Post Transition Metal Oxides for Optoelectronic Applications (PRAETORIAN)

用于光电应用的后过渡金属氧化物 (PRAETORIAN)

• 批准号: EP/Y019504/1
• 负责人: David Scanlon
• 金额: $ 215.83万
• 依托单位: University of Birmingham
• 依托单位国家: 英国
• 项目类别: Research Grant
• 财政年份: 2023
• 资助国家: 英国
• 起止时间: 2023 至 无数据
• 项目状态: 未结题
• 来源: https://gtr.ukri.org/projects?ref=EP%2FY019504%2F1
• 关键词: Post; Transition; Metal; Oxides; Optoelectronic

Wide band gap (WBG) materials are assumed to be insulators, materials that display metallic conductivity are assumed to be opaque, and these two properties are often thought to be mutually exclusive. Transparent conducting oxides (TCOs), however, are unique materials that display optical transparency and electrical conductivity in a single material, making them indispensable in modern optoelectronics; they are vital components in solar cells, smart windows, touch screens, flat panel displays, etc and are now finding success for power electronics applications.Despite these many applications, there is a heavy dependence on a small number of post transition metal TCOs (ZnO, SnO2, In2O3, Ga2O3), which places limitations on the number and type of devices that they can support. Discovering more WBG oxides that can be doped to display metallic conductivity is therefore a grand challenge in the field. PRAETORIAN will computationally predict and fully characterise a range of new TCOs. Crucially, this represents the first systematic approach for expanding the palette of oxides that we can choose for devices.Based on proof-of-concept work where we have computationally designed and experimentally realised the first new TCO in over a decade, this project will use computational modelling techniques to screen underexplored post transition metal oxide chemistries, namely oxides containing Ge(IV), Sb(V) and Bi(V). The structure-property information yielded by this study will allow us to develop design principles for new TCOs with targeted band alignments for a range of devices. Promising candidates will be experimentally tested through a collaborative network of experts in the field. PRAETORIAN will extend the boundaries of computational materials design through the combination of state-of-the-art electronic structure simulation techniques for bulk, surface and interface calculations, and consolidate my research group at the forefront of computational materials science.
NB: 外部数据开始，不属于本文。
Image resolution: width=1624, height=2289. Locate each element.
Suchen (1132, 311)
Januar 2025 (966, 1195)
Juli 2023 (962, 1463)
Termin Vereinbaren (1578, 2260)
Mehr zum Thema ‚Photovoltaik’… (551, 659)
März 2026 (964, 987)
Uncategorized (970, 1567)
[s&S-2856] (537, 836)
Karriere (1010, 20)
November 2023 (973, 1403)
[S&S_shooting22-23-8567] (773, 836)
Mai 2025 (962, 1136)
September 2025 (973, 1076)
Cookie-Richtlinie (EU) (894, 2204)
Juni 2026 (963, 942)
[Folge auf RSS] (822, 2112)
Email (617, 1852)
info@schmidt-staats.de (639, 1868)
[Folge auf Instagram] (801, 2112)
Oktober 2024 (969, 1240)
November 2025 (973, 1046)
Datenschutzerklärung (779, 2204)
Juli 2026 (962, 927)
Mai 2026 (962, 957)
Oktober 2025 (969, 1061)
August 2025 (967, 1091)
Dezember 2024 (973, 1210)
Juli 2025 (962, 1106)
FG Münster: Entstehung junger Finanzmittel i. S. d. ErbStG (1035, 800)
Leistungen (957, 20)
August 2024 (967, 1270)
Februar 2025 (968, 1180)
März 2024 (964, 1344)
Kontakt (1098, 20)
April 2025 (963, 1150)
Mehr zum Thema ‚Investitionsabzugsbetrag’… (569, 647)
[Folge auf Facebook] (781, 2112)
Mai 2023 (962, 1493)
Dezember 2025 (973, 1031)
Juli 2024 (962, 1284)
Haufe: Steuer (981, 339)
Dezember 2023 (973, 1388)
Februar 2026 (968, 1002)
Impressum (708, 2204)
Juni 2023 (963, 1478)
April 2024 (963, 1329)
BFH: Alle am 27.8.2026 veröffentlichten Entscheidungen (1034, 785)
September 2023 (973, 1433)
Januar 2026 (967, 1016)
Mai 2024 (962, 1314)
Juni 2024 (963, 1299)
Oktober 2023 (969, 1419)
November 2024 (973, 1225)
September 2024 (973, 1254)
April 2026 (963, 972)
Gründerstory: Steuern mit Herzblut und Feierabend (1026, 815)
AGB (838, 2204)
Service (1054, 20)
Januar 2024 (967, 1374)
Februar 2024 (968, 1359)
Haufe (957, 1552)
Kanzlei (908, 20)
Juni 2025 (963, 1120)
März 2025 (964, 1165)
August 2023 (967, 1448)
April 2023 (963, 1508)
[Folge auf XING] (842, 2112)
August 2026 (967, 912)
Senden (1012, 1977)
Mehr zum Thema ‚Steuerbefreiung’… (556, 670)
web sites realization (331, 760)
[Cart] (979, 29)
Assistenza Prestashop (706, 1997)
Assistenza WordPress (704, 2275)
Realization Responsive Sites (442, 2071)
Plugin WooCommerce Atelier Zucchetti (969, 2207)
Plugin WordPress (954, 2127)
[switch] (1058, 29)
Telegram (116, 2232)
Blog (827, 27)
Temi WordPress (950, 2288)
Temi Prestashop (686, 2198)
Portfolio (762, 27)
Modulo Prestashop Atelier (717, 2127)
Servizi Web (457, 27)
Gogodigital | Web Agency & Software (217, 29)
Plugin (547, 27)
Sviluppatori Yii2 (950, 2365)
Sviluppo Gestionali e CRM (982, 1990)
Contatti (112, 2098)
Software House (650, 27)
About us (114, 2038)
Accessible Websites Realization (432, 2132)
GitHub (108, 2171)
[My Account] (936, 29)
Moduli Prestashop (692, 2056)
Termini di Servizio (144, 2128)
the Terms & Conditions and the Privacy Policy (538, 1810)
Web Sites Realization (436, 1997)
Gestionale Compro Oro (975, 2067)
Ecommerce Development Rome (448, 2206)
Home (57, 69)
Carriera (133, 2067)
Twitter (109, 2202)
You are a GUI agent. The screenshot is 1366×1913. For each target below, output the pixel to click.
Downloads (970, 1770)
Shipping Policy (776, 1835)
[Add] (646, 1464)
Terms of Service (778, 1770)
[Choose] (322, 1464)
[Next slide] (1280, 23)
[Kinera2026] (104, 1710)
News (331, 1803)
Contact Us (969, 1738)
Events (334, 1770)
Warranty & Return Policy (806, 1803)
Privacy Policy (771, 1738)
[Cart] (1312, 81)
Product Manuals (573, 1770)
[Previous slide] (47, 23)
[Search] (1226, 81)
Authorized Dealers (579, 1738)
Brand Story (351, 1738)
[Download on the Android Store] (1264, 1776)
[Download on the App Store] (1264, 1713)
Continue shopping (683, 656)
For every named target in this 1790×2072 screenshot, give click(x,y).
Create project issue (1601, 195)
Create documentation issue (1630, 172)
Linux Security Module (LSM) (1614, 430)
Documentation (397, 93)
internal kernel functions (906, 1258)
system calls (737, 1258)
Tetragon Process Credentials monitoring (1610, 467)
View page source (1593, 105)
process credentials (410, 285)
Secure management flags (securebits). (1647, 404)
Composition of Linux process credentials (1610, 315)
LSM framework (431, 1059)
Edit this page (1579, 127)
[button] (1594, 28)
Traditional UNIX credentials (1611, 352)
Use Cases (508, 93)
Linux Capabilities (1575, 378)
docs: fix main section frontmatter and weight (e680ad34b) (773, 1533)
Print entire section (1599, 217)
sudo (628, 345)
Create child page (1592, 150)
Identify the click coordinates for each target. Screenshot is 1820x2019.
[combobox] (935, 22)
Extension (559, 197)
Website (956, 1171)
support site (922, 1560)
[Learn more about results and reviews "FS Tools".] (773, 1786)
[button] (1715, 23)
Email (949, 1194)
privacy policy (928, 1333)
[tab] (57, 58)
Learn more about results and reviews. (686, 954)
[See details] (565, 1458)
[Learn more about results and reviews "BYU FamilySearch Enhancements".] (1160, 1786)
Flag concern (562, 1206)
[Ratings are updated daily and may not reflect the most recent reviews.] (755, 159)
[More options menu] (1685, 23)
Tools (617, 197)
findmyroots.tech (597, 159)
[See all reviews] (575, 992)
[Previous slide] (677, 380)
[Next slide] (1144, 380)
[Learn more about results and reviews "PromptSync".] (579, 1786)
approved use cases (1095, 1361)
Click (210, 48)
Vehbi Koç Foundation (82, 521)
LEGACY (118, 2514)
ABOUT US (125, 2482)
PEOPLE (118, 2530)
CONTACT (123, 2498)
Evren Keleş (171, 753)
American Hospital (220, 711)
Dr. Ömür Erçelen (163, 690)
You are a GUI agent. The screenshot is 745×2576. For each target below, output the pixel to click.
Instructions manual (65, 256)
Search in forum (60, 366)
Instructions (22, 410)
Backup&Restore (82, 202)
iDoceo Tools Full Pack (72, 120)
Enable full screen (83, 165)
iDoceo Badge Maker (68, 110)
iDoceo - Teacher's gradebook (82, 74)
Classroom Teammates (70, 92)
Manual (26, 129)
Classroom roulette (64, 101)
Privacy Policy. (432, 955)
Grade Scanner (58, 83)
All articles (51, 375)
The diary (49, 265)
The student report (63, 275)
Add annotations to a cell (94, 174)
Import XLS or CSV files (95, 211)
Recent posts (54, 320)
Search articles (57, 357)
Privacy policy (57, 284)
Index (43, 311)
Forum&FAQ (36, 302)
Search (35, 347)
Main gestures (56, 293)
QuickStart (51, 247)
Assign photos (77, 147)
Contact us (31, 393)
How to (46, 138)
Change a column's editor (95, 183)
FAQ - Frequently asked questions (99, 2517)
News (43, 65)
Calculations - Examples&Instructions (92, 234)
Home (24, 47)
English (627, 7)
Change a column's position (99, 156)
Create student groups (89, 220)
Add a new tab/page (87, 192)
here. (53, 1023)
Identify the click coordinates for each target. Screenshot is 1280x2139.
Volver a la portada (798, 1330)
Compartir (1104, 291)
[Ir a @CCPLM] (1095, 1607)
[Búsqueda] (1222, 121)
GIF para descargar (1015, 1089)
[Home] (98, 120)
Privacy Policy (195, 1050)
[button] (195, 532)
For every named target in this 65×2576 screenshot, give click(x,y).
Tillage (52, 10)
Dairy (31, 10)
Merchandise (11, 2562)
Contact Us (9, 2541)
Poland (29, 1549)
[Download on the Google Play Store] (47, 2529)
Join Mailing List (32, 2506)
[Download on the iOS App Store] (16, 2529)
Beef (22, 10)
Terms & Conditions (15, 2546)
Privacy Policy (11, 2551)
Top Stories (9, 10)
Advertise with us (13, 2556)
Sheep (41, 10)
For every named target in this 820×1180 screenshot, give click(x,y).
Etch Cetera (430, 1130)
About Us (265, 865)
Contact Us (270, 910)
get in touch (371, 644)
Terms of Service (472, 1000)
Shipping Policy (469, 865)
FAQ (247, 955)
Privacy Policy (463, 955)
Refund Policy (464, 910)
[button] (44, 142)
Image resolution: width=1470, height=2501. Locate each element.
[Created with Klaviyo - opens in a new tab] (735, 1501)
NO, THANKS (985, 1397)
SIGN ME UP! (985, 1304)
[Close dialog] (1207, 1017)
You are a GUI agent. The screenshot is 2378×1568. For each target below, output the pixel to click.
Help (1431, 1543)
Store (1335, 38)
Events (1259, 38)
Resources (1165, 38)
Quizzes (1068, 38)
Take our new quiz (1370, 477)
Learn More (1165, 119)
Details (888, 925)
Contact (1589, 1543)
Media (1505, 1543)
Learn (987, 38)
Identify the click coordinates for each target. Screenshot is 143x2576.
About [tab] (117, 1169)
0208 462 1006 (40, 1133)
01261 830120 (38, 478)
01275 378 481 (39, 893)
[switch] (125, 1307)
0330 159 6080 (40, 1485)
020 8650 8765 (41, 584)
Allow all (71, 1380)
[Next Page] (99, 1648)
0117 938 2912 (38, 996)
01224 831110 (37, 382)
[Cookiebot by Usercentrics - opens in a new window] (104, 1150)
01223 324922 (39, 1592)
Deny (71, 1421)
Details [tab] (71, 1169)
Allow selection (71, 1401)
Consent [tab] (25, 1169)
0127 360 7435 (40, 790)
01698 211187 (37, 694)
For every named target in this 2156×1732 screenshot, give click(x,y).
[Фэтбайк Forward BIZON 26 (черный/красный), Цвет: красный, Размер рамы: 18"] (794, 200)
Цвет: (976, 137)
宽带隙（WBG）材料被认为是绝缘体，显示金属导电性的材料被认为是不透明的，这两种性质通常被认为是相互排斥的。然而，透明导电氧化物（TCO）是在单一材料中显示光学透明性和导电性的独特材料，使得它们在现代光电子学中不可或缺;它们是太阳能电池、智能窗、触摸屏、平板显示器等中的重要部件，并且现在在电力电子应用中获得成功。尽管有这些许多应用，严重依赖于少量的后过渡金属TCO（ZnO、SnO 2、In 2 O3、Ga 2 O3），这限制了它们能够支持的器件的数量和类型。因此，发现更多可以掺杂以显示金属导电性的WBG氧化物是该领域的巨大挑战。PRAETORIAN将通过计算预测并完全验证一系列新的TCO。基于概念验证工作，我们已经通过计算设计和实验实现了十多年来的第一个新的TCO，该项目将使用计算建模技术来筛选未被探索的后过渡金属氧化物化学，即含有Ge（IV），Sb（V）和Bi（V）的氧化物。本研究所产生的结构-性能信息将使我们能够为一系列器件开发具有目标能带对准的新TCO的设计原则。有希望的候选人将通过该领域专家的合作网络进行实验测试。PRAETORIAN将通过结合最先进的电子结构模拟技术进行体、表面和界面计算来扩展计算材料设计的边界，并巩固我的研究小组在计算材料科学的前沿。